Implications for the AI Ecosystem

The data clearly shows that different providers have distinct category profiles aligned with their strategic goals. Anthropic’s Claude is heavily concentrated in programming and technology, positioning itself as the reasoning/coding model. Google’s Gemini shows a broader mix across translation, science, technology, and general knowledge, aiming for wide utility. xAI started heavily programming-focused but has broadened as its user base expanded.

The LLM market is structurally plural. No single model dominates across tasks. Closed and open models both have durable positions. Multi-model stacks are standard practice. Developers need model-agnostic platforms to route traffic efficiently based on cost, quality, and specific task needs. For model builders, the competitive frontier is shifting from single-pass accuracy to robust multi-step reasoning, tool handling, and long-context resilience.

One important caveat: usage data is heavily skewed by release date.
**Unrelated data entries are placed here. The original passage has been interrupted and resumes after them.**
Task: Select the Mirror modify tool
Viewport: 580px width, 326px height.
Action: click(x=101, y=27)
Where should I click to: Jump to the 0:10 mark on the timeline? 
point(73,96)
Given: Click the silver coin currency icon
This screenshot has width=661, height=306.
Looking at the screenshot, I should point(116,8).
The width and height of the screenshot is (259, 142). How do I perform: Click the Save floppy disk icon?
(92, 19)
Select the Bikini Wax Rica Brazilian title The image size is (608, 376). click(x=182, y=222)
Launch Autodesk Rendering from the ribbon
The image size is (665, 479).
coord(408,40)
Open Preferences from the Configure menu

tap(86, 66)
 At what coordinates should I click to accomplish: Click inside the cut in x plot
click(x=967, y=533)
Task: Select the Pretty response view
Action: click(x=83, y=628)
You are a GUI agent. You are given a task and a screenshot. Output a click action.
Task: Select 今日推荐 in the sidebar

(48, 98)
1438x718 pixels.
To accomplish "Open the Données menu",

Newer models that are better than older models will show much lower usage simply because they’ve had less time to accumulate it. Claude Opus 4.5 is a much better coder than any Sonnet model, but Claude Sonnet 4 has had far more cumulative usage. Raw usage numbers don’t indicate quality; retention curves and specific workload fit are better indicators of true capability breakthroughs.

The study provides a useful empirical baseline for understanding how LLMs are actually used rather than how people assume they’re used. The gap between those two things is larger than most people realize. The focus needs to shift from benchmarks to operational excellence in agentic systems and task success.